* _THE REQUEST_
Report each line of the data below that contains the word "should", copying every such line in full.

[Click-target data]
##########

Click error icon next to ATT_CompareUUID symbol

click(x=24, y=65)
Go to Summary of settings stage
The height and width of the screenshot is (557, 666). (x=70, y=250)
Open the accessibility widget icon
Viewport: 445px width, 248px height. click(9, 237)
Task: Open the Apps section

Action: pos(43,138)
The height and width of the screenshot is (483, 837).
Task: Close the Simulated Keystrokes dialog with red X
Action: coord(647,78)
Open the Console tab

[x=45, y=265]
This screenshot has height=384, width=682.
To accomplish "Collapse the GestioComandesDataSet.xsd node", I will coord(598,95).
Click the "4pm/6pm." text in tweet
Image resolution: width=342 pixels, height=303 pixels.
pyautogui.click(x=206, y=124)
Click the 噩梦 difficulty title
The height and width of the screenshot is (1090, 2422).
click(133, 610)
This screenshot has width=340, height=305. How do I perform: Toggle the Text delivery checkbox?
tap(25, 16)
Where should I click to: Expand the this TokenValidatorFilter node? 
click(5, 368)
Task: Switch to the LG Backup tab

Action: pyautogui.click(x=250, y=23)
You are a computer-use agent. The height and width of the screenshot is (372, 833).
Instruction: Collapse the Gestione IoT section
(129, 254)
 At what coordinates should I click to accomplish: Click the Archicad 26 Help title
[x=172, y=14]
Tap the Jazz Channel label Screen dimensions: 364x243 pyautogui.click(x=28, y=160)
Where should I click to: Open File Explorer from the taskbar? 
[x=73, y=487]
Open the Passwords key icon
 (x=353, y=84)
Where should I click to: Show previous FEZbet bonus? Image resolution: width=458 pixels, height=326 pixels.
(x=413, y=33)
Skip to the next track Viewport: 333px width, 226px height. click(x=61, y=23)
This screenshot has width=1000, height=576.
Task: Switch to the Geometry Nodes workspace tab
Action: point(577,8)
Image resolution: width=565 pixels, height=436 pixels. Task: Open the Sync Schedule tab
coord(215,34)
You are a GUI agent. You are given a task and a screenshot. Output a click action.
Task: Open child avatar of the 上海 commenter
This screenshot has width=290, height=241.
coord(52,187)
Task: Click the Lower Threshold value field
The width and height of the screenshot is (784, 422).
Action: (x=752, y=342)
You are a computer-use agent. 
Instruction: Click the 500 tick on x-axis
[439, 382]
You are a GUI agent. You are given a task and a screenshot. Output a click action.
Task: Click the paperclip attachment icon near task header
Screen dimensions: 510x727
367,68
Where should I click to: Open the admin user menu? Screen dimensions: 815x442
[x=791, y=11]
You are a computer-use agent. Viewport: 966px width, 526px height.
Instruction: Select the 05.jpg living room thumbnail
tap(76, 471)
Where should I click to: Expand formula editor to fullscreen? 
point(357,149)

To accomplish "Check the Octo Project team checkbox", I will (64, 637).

##########

* _RESPONSE FOR THIS EXERCISE_
Where should I click to: Expand the this TokenValidatorFilter node? 
 At what coordinates should I click to accomplish: Click the Archicad 26 Help title
Where should I click to: Open File Explorer from the taskbar? 
Where should I click to: Show previous FEZbet bonus? Image resolution: width=458 pixels, height=326 pixels.
Where should I click to: Open the admin user menu? Screen dimensions: 815x442
Where should I click to: Expand formula editor to fullscreen? 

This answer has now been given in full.